Sam is by far the best defensive end Auburn will see this season. The fifth-year senior will look to wreak havoc against the option attack of the Tigers.
Looks like Mizzou's Michael Sam among six finalists for Hendricks Award for nation's best defensive end.— Dave Matter (@Dave_Matter) December 5, 2013
Sam leads a Mizzou defense that's allowing just 119 rushing yards per game this season—14th-lowest in the country.
Gus Malzahn's speed option and zone read have been the bread and butter for the Auburn offense this season. Sam will likely be the unblocked player on many option plays. His superior athleticism and tremendous instincts will prove cumbersome to the Tiger offense that will experience its worst rushing performance of the season.

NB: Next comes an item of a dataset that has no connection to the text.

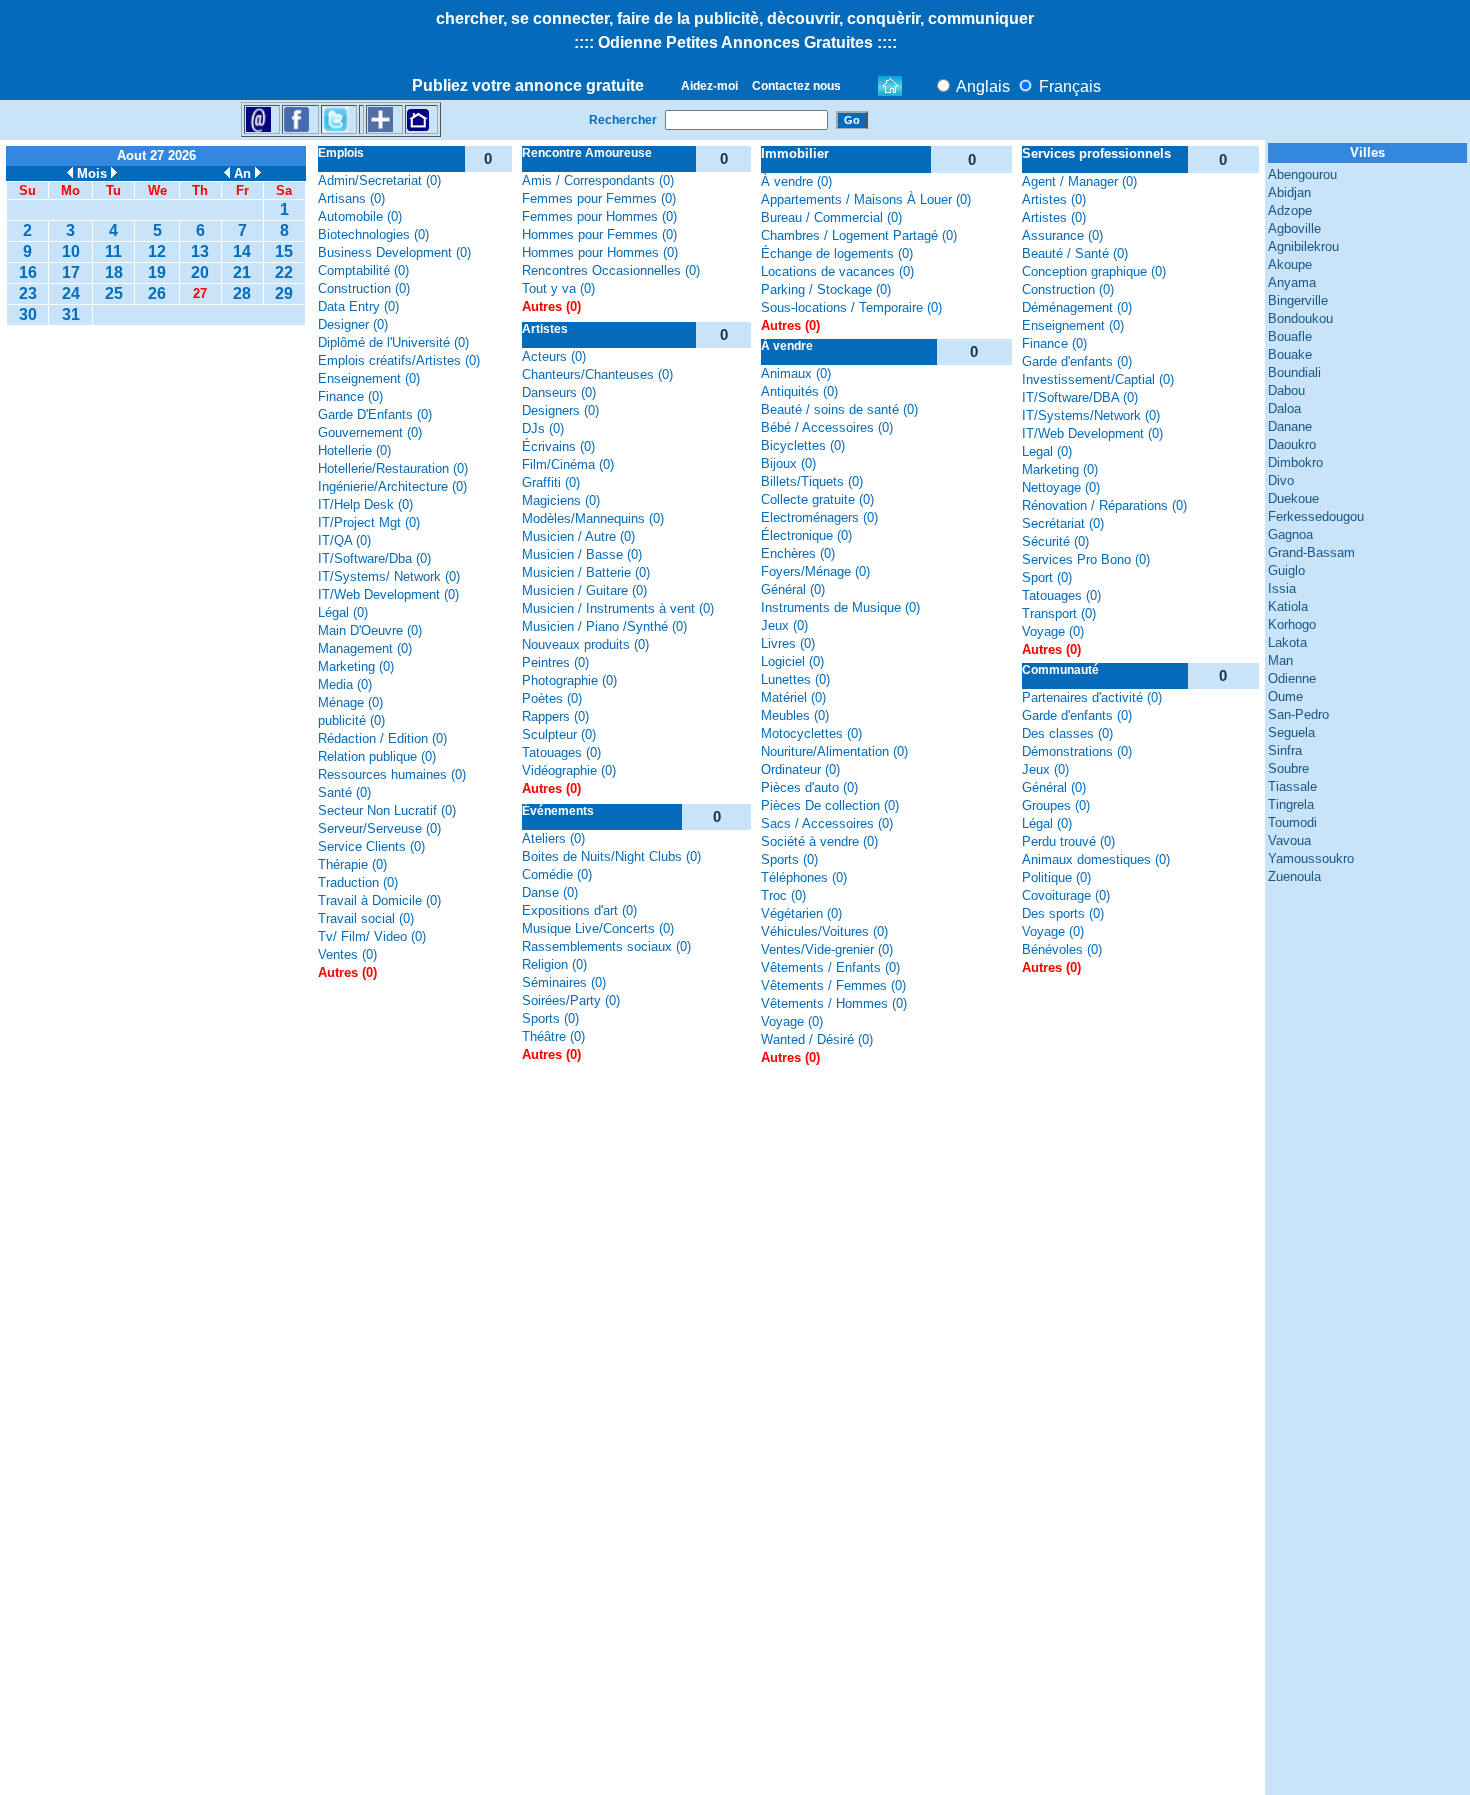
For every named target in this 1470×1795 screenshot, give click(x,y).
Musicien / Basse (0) (582, 554)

Once Auburn's rushing attack is dismantled, Sam will be able to completely take over the game by doing what he does best—rushing the quarterback.
In 10 games this season, Sam has recorded 10.5 total sacks—ninth-highest in the NCAA among active pass-rushers.
His tenacious pass rush against a mediocre Auburn passing attack will prove to be a favorable situation for Mizzou. Such was the case in Auburn's sole loss to LSU, when the Tigers were not able to run the ball as effectively as usual.
Along with Auburn's close victory over Mississippi State, the LSU game was only one of two occasions in which Marshall was asked to throw the ball over 30 times. Both times, he threw two interceptions.
The Missouri offense is very opportunistic and able to capitalize off of these mistakes.
Marshall has been effective throwing the football in spots this season, mostly due to the ability of the run to set up the pass. If Missouri can make Marshall one-dimensional, as he was against LSU and Mississippi State, Mizzou will be in good shape.
For a secondary that's been porous when it comes to defending the pass, allowing 266 passing yards per game, the Missouri defense has registered 27 takeaways this season—11th-most in the NCAA.
Considering the passing yards allowed and takeaways displays just how crucial Missouri's pass rush really is. The secondary normally struggles unless opposing quarterbacks are forced into mistakes by the defensive line.
Michael Sam is the X-factor in this game. His performance will dictate Missouri's success.